Lasner, che presenta la mostra, curata da Stephen Polcari, su Connaisance des Arts, rievoca persino la celebre battuta del giornalista nell’Uomo che uccise Liberty Valance di John Ford («Quando la leggenda diventa realtà, si stampi la laggenda») per dire quanti luoghi comuni abbian perseguitato questo narciso stanco, stanco anche della lezione del grande realista Benton, suo maestro. Ma la mostra dimostra, appunto, che non è poi così vero: questo guru assoluto del dripping quasi automatico-onirico non ha mai smesso di intravvedere serpenti e tori e leoni, e non soltanto simbolici, dentro il guazzabuglio coreografato della sua pittura d’azione e di dialogo con la natura. Che a molti è parsa sempre e soltanto astratta (di qui, in fondo, lo sciamanesimo: tentativo di rimettersi elettricamente in contatto con le dimenticate forze del mondo. Dando voce al serbatoio sepolto dell’incoscio collettivo).

Una bella differenza, dunque, dalla visione ormai pacificata di Harold Rosenberg, che leggeva in questo piegarsi e voltolarsi, a pascolare, con secchiate di colore, dentro la tela, posata a terra come un campo minato, una sorta di plaza de toros, in cui l’artista-matador entra, per suscitare un evento, invece di riprodurre un oggetto. Pollock, che aveva potuto assistere, al Moma, nel ’44, ad una seduta di veri indiani Navako, che «dicono la loro preghiera» danzando in circolo, e formando strane figure, Pollock che conosce bene la devozione, non solo stilistica ma antropologica, di surrealisti emigrati come Ernst e Mirò, per l’arte tribale indiana e oceanica, Pollock che entra in analisi, ma non a caso non sceglie il freudismo surrealista bretoniano, ma l’inconscio collettivo di Jung, conduce la sua «seduta» di pittura, quasi fosse un episodio di trance controllata: «preoccupato di dimostrare le malattie del mondo» (Polcari). «Un sogno -, ammette Pollock – simultaneamente caricato di sentimenti e privo di immagini». Però altrove dirà: «I pittori d’oggi non sono più costretti a trovare un soggetto fuori da sé, ma lavorando l’interno». «Lavorando l’interiorità», potremmo dire, alla francese. Che significa insieme lavorare (l’incoscio) tribolare, arare. Il bello di questa rassegna, ricca di Nascite e Maschere, è che sono messe a confronto con opere similissime di Masson, artista-siamese. Anche in quel non piccolo «bordo» di Kitsch astratteggiante, che colpisce entrambi.

-- Estratto dell'elenco --
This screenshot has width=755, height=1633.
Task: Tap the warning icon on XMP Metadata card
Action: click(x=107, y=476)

--

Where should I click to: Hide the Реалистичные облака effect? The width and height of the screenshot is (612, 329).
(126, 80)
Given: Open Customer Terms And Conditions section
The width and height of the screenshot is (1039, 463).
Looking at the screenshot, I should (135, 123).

--

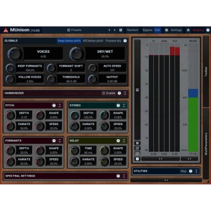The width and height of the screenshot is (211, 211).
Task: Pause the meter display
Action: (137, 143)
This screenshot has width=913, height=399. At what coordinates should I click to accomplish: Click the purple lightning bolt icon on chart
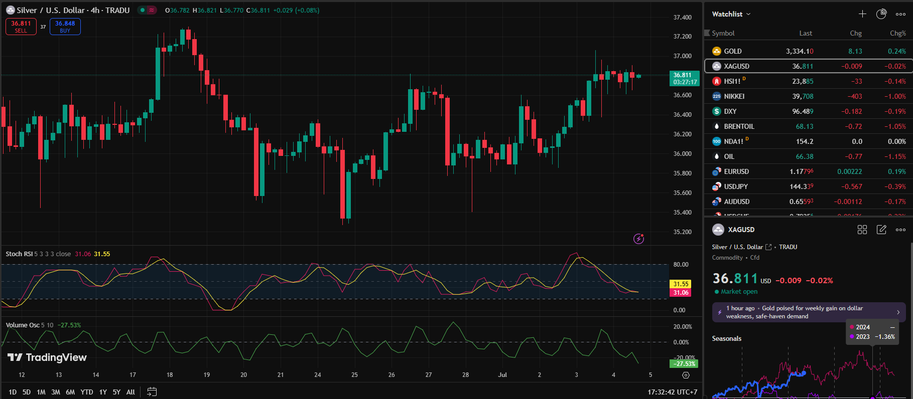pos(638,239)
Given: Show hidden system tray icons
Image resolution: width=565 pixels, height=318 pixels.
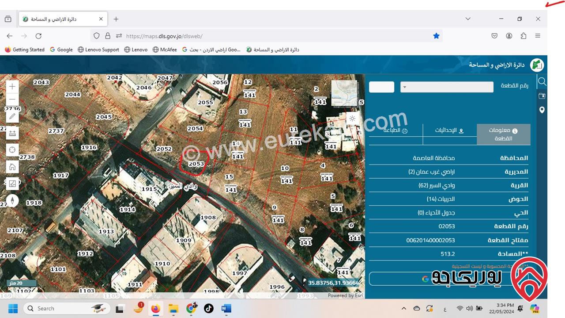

-- Istruzioni di lavoro --
**A.** Rispondi a queste domande sul brano dedicato a Pollock:
(i) Chi ha curato la mostra?
(ii) Quale realista viene indicato come maestro del «narciso stanco»?
(iii) Quale inconscio sceglie Pollock quando entra in analisi?
**B.** Nell'elenco, riscrivi tutte le righe da quella che contiene "This screenshot has width=755, height=1633." fino a quella che contiene "Action: click(x=107, y=476)", estremi inclusi, sostituendo "warning icon" con "alert icon" e lasciando invariato tutto il resto.
Il brano e l'elenco sono del tutto indipendenti l'uno dall'altro.

-- Risposte ai compiti --
**A.**
(i) Stephen Polcari.
(ii) Benton.
(iii) L'inconscio collettivo di Jung.

**B.**
This screenshot has width=755, height=1633.
Task: Tap the alert icon on XMP Metadata card
Action: click(x=107, y=476)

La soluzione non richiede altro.